→ **Task goal**:
Set down each line from the line holding "Image resolution: width=1527" to the last line of the entries below, exactly, with both ends included and without pictures.

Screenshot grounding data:

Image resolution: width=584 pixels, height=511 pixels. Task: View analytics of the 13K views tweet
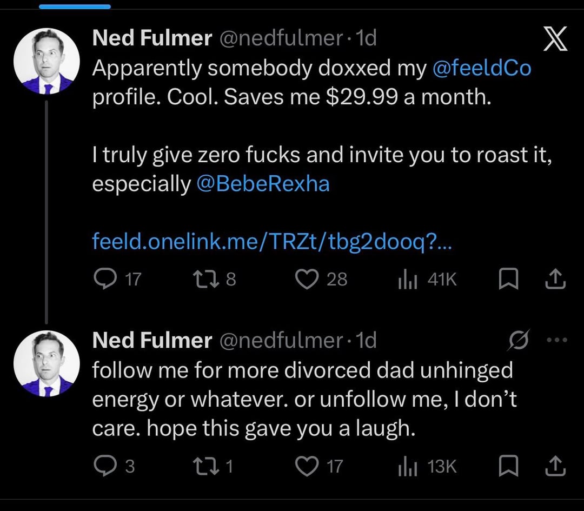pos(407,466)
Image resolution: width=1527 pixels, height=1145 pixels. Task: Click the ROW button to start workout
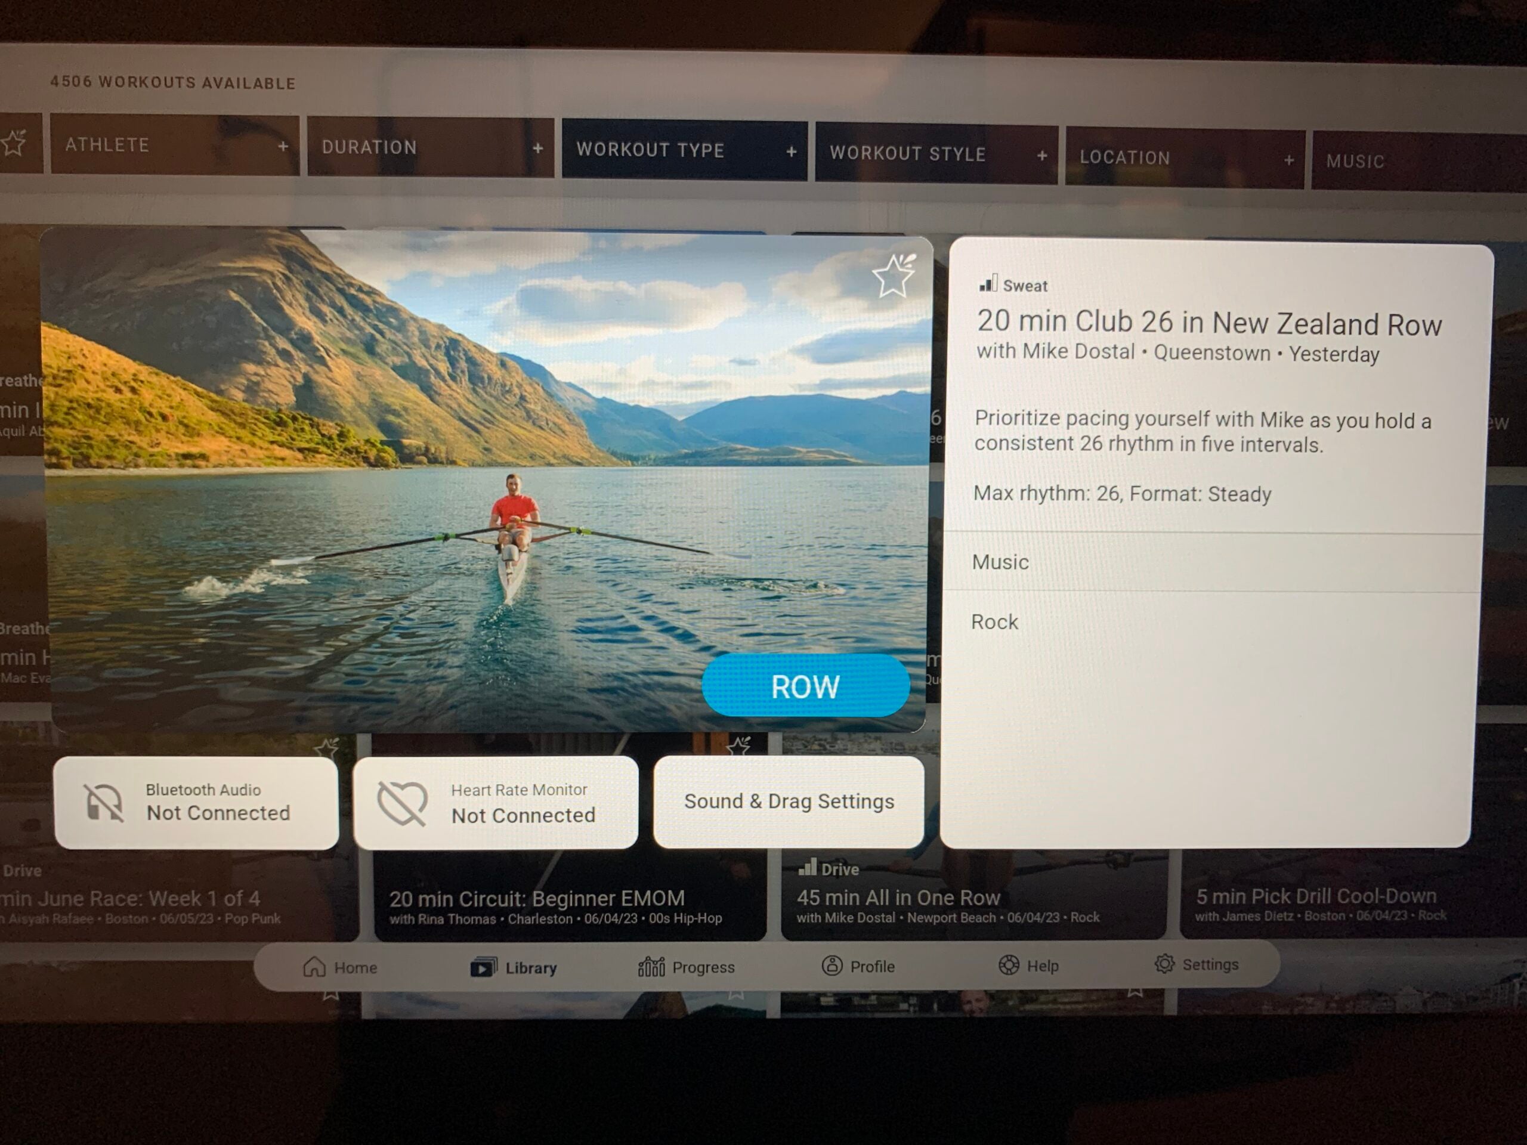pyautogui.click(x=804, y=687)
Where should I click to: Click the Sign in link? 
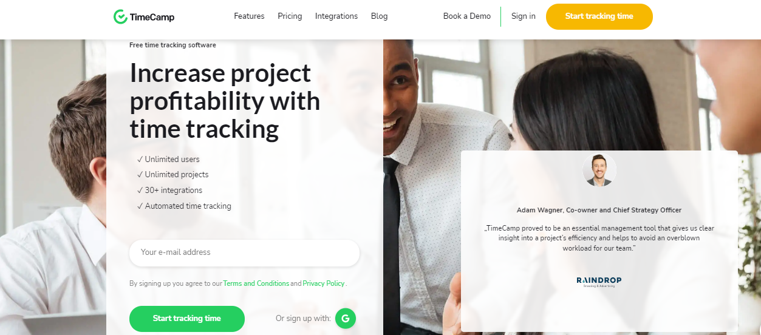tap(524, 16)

→ **Solution for this problem**:
Image resolution: width=1527 pixels, height=1145 pixels. Task: Click the ROW button to start workout
pyautogui.click(x=804, y=687)
Where should I click to: Click the Sign in link? 
tap(524, 16)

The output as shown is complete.